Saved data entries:
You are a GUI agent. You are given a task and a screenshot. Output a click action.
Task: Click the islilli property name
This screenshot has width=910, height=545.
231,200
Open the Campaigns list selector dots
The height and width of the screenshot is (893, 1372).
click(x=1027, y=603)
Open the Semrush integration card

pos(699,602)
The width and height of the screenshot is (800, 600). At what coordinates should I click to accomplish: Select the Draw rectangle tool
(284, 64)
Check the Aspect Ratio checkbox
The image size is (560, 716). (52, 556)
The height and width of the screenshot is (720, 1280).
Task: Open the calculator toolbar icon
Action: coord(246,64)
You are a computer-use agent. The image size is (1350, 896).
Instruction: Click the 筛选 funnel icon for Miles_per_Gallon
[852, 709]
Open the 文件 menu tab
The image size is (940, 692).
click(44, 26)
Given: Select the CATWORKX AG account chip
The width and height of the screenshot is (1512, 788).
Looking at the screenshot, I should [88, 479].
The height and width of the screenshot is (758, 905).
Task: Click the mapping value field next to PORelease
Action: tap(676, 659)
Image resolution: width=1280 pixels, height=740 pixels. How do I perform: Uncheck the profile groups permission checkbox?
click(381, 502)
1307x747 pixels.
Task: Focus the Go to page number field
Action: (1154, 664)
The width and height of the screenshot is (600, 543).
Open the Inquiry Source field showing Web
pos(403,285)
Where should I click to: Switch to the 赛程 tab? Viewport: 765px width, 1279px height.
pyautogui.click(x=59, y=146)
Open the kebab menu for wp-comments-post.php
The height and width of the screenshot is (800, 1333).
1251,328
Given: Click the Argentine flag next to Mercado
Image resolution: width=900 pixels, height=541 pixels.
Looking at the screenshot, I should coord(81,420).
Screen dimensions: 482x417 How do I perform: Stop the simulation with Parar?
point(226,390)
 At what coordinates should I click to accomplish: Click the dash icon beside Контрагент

Requirement:
Where does the word "agent" appear in the records above? Return every line that holds it.

Task response:
You are a GUI agent. You are given a task and a screenshot. Output a click action.
You are a computer-use agent. The image size is (1350, 896).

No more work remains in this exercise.